Papers by Keyword: Tiny-Grinding Wheel

Abstract: Based on the electro-magneto-rheological (EMR) effect, the Fe3O4-based EMR fluid dispersed with micron-sized finishing abrasives is used as a polishing fluid to form a dynamical tiny-grinding wheel under an electro-magnetically coupled field. Using this EMR-effect-based tiny-grinding wheel, experiments were conducted to investigate the effect of the grain size, content and material of abrasive on material removal effect of normal glass. Results indicate that the abrasive can change the chain-like structure of the EMR-effect-based tiny-grinding wheel and influence the material removal ability of the tiny-grinding wheel remarkably. The material removal amount increases with the increase of the content of diamond abrasive in the EMR fluid, and grows slowly when the proportion of diamond abrasive exceeds to 6%. While the grain size of abrasive increases, the material removal amount increases at the beginning and decreases afterwards.
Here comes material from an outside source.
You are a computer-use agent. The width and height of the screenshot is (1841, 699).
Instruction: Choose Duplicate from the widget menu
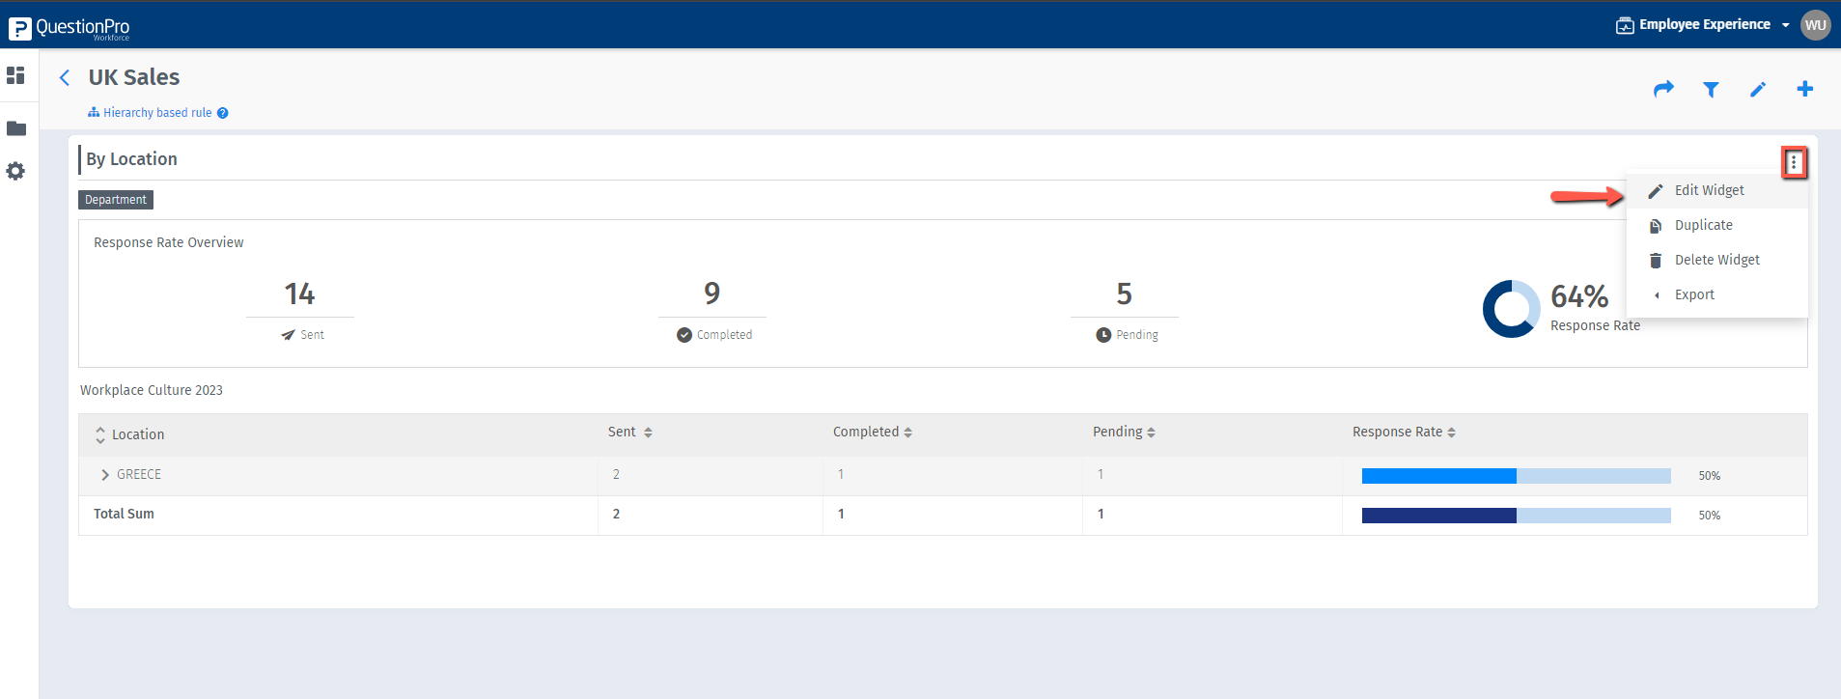pos(1703,225)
The effect of abrasive on material removal depends on the hardness of abrasive, the greater the abrasive hardness, the higher the material removal efficiency. The machined area has a close relationship with both the density and grain size of abrasive.

Abstract: Aiming at micro machining of 3D microstructure of brittle materials with a novel tiny-grinding wheel based on the electro-magneto-rheological (EMR) effect, five conical tools with different cone angles are designed to reveal the effect of the cone angle on the machining characteristics. The distribution of the magnetic and electric fields in the polishing area is simulated using the finite element analysis software, and the machining experiments of micro groove were conducted to confirm the simulation results. Experimental results indicate that the material removal rate increases first and decreases afterwards with the increase of the cone angle, and the section width of micro groove increases but the section depth of micro groove shows a fluctuation phenomenon within a certain range. The intensities of the electric and magnetic fields on the tip of the conical tool with the 45° cone angle are at a larger level in the five tools, which is helpful to form a stable tiny-grinding wheel based on the EMR effect and obtain a better machining effect, so the tool with the 45° cone angle is an effective and ideal machining tool for the machining of 3D microstructure.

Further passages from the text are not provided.